The DOL has also weighed in on who constitutes an “employer.” Increasingly, business models and labor arrangements result in an employee being employed by two or more employers. The DOL has noted that the FLSA defines both employment and joint employment “expansively.”

Joint employment may exist when two or more employers each separately employ an employee and are sufficiently associated with or related to each other with respect to the employee. A waitress working for two separate restaurants sharing common economic ties is an example. Often the employee will perform separate work or work different hours for each employer. This is referred to as horizontal joint employment.

Joint employment may also exist when an employee of one employer is, with regard to the work performed, economically dependent on another employer. For example, a nurse who works for a staffing agency that is placed at a hospital. In determining whether sufficient dependency exists, courts again consider “economic realities” factors like control of the work performed, employment conditions, permanency of the relationship, and whether the work is integral to the business and performed on its premises. This is referred to as vertical joint employment. Vertical joint employers often share operations.

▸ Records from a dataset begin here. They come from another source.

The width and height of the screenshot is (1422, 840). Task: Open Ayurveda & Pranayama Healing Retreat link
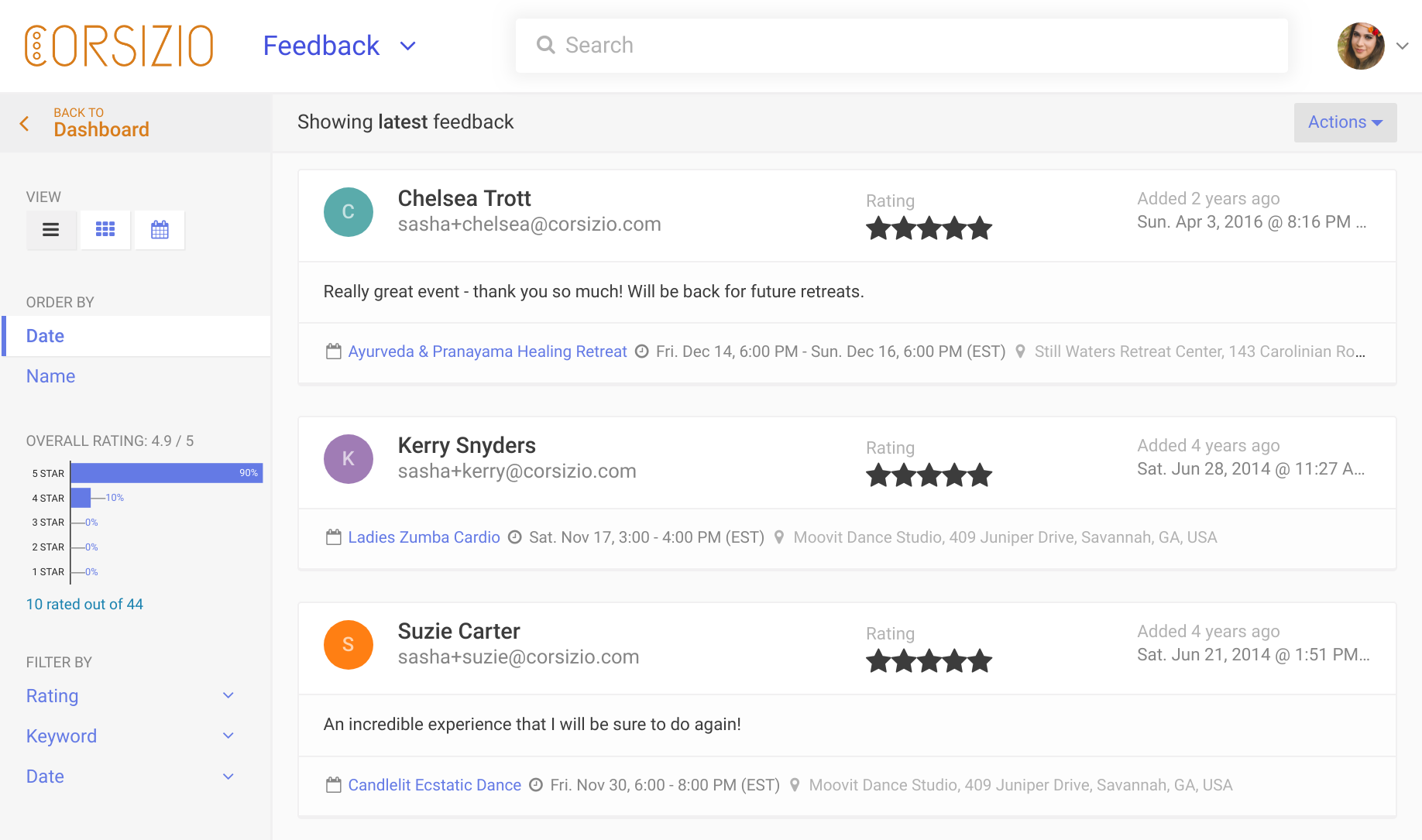pyautogui.click(x=487, y=351)
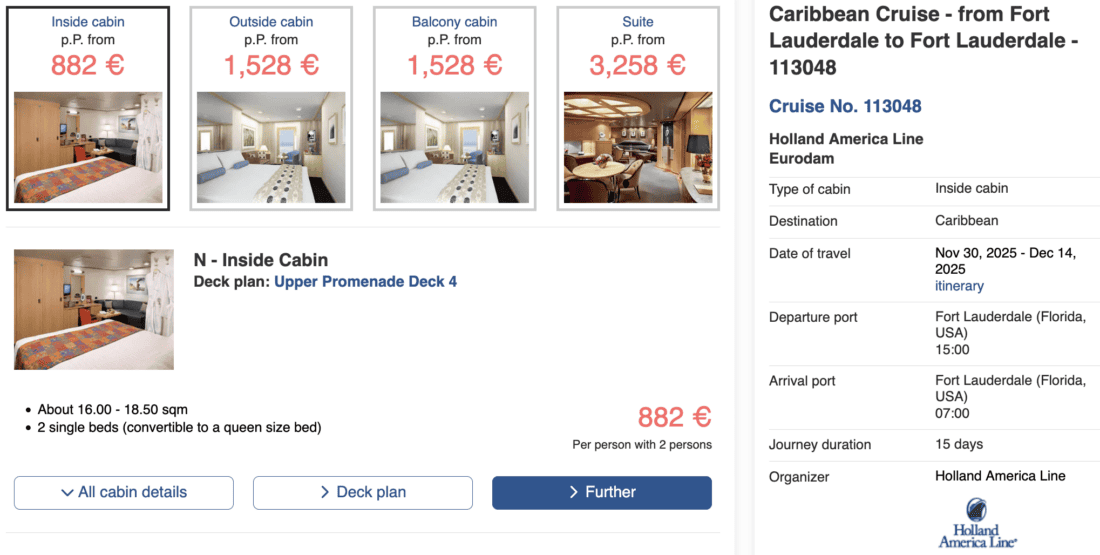Click the 882 € price in cabin details
The height and width of the screenshot is (555, 1100).
coord(674,417)
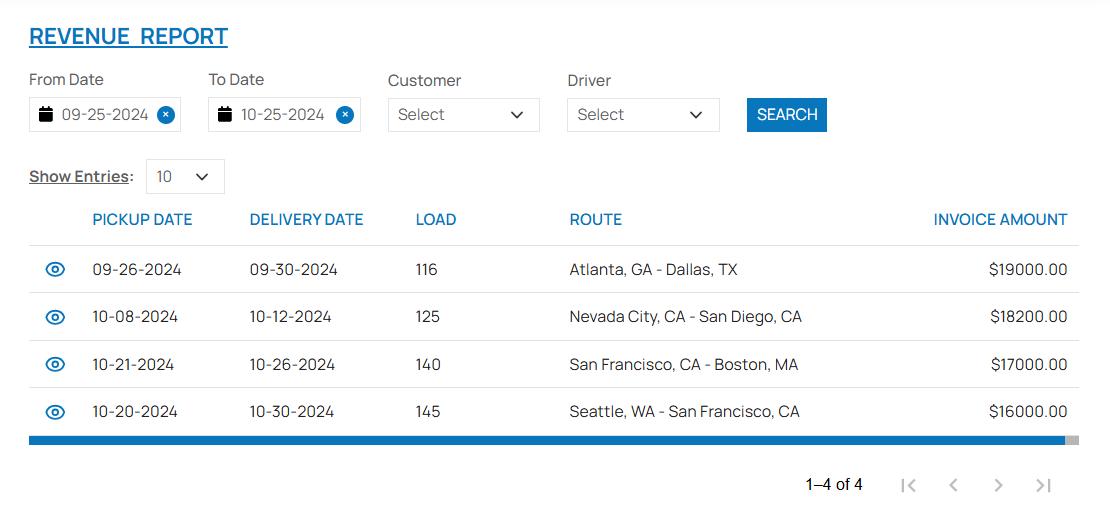Open eye icon on San Francisco–Boston row
The height and width of the screenshot is (527, 1110).
click(x=55, y=364)
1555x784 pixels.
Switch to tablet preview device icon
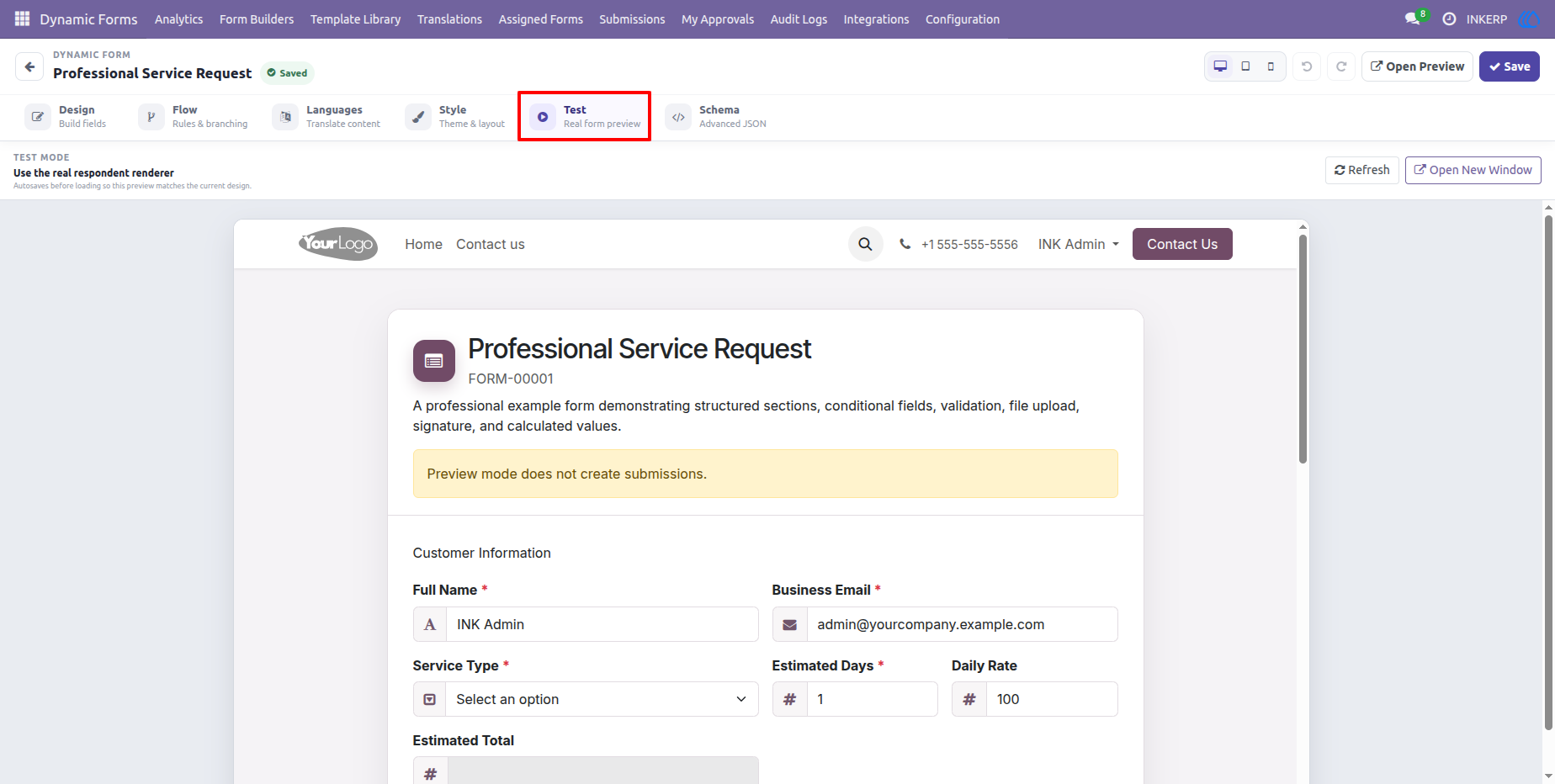(1245, 66)
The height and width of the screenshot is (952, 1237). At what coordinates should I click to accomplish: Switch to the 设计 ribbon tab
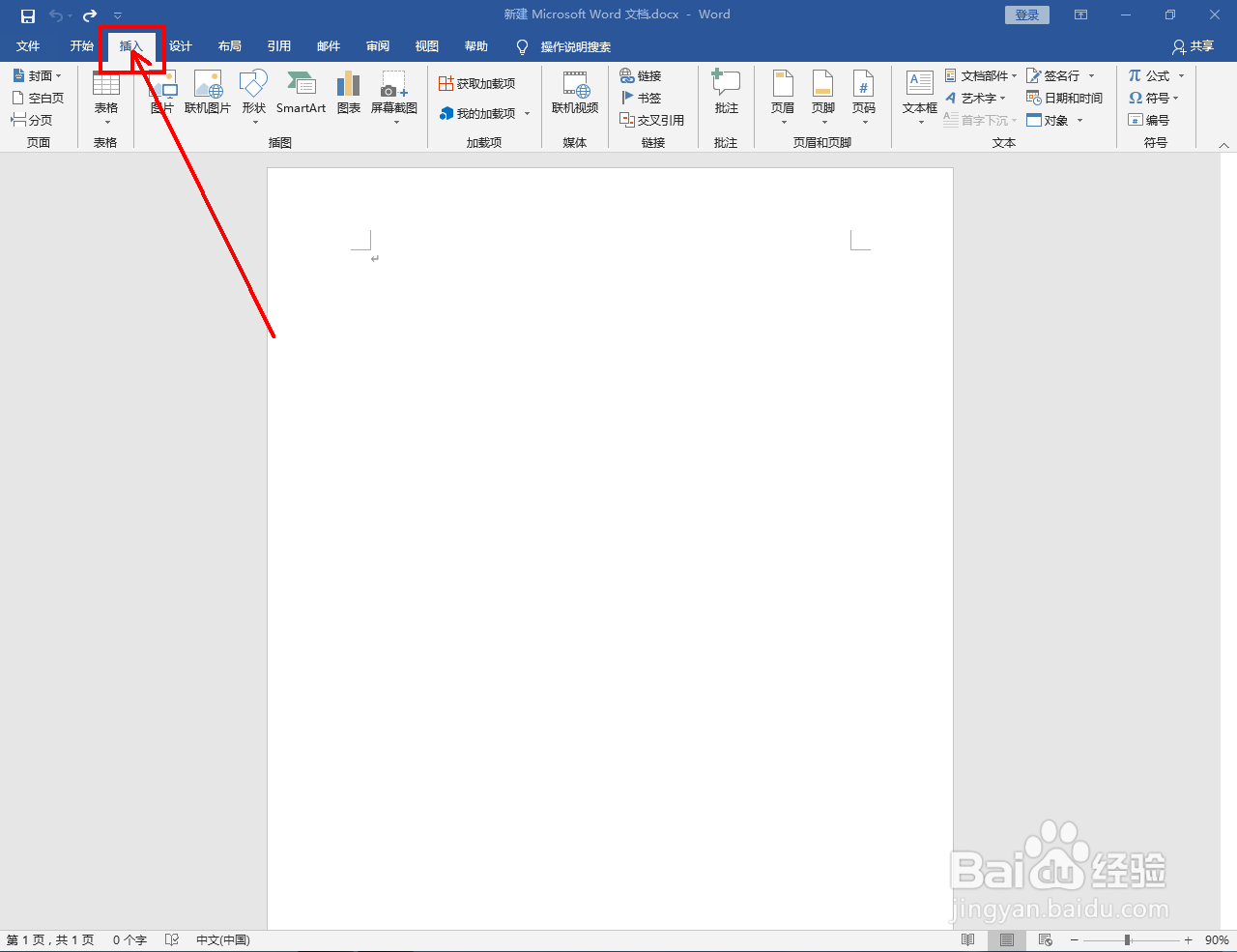[x=180, y=45]
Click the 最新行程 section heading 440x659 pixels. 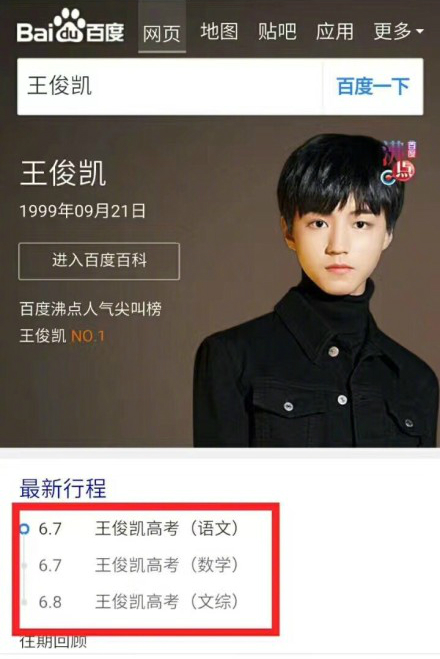pos(63,488)
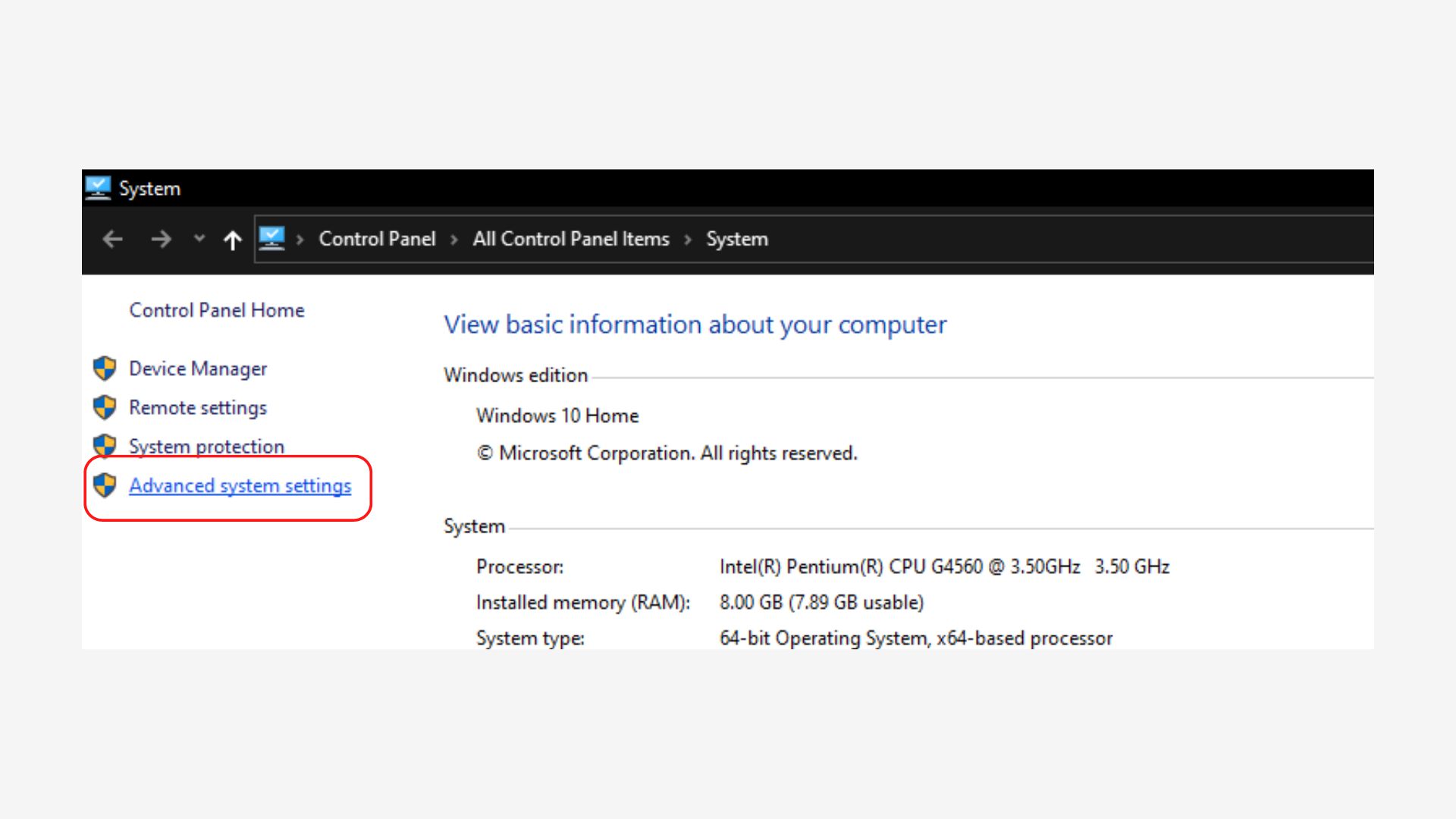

Industries where some form of joint employment is common include home health care agencies, construction, agriculture, hospitality, and warehousing and logistics.

Employers Should Exercise Caution

Understanding the employee/employer relationship is the first step toward properly managing a workforce. The complexity of the modern economy dictates that careful consideration be given to what used to be a simple analysis. As the push to protect misclassified workers continues, erring on the side of caution and/or consulting an attorney can help your business avoid unnecessary legal liability.